• _EXTRACT_:
==========

Enrichment » Support for Students with Learning Differences

Support for Students with Learning Differences

In the fall of 2011, La Salle established a flexible and responsive academic track for students with moderate diagnosed learning differences.
Since the launch of our inclusive academic support model, our graduates have gone on to post-secondary education in both two and four year colleges as well as directly into the workforce.  

La Salle supports a diverse group of learners who benefit from additional academic support due to learning differences, health concerns, or diagnosed needs. This educational pathway is designed to serve students who desire a faith-based education but who require support to attain their educational goals. With options for individualized curriculum and instruction, small student/teacher ratios, regular on-going learning assessments, and research-based literacy interventions, La Salle’s inclusive philosophy embraces each child’s unique strengths and gifts and also provides a flexible, mobile, and dynamic high school experience.

Students with learning differences are fully immersed in La Salle's diverse community and also participate in a more sheltered and structured experience in core academic classes. The curriculum, pace, and scope in these core classes may be modified to provide for the diverse learning needs of the students in the class. Sheltered core class include English, math, social studies, and science.

La Salle also offers students a designated support class, which focuses on the development of organization and study skills. Support class provides students opportunities for supplemental instruction as well as working on homework assignments and long term projects. In addition to support class, we also offer students the opportunity to work with peer educator assistants in a variety of core or elective classes.

==========

• _YOUR OBJECTIVE_:
Continue the text on La Salle's support for students with learning differences from its last sentence. The records are not needed for this.

• _DATA PROVIDED_:
==========

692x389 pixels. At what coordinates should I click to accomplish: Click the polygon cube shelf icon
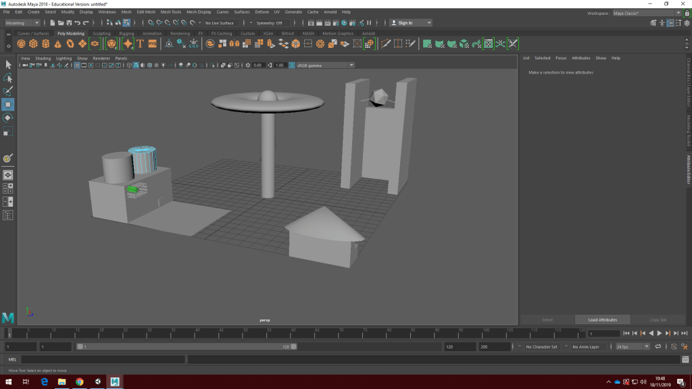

==========

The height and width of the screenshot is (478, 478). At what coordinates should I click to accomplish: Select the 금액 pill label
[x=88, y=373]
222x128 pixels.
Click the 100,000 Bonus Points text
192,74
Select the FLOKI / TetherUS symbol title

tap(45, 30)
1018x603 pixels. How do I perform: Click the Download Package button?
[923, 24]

==========

• _YOUR RESPONSE_:
Learning Specialist and Instructional Coach Tiffany Arnold maintains academic accommodations for students who qualify for a plan. She also works with students to help them improve study skills and self-advocacy skills. Ms. Arnold is the primary contact for parents regarding academic accommodations. La Salle also works with North Clackamas School District to provide referrals for services, testing, eligibility, and learning plans.

Students who would benefit from a variety of academic supports are identified during our admissions process. The admissions committee reviews information and documentation from parents, teachers, learning specialists, health professionals, and more. Families meet with our academic support team so that we are able to learn more about each child's academic and personal goals.

Questions? Please contact Brian Devine, Vice Principal of Student Life, at

Features of Academic Support
  • Specialized instruction
  • Small student/teacher ratios in core classes
  • Regular on-going learning assessment
  • Research-based literacy interventions
  • Support class focused on organization and study skills
  • Ongoing collaboration with our Learning Specialist
  • Coordination with North Clackamas School District for referral of services.
  • Access to in-class academic support from Peer Educational Assistants

Student Profile

Students have a variety of abilities and learning challenges. We look at each student’s skills and abilities to determine if La Salle can meet his or her needs.

Students’ learning differences include, but are not limited to: 

  • Autism (mild)
  • Tourette’s Syndrome
  • Dysgraphia
  • Dyscalculia
  • Dyslexia
  • Auditory Processing Disorder
  • Visual Processing Disorder
  • Communication Disorders
  • Executive Functioning Disorder
  • Other Health Impairments

We are not able to support the needs of students with emotional or behavioral disturbances.

Matthew Shedlock is the Lead Teacher and Assessment Coordinator for the program. Matt earned his Master of Education in School Counseling and Education Specialist in School Psychology degrees at Seattle University. Matt has strong experience as a teacher, counselor, and in the development and implementation of responsive intervention series, test coordination, accommodations coordination, and assessment analysis for learning differences. Matt teaches English as well as Economics and Government.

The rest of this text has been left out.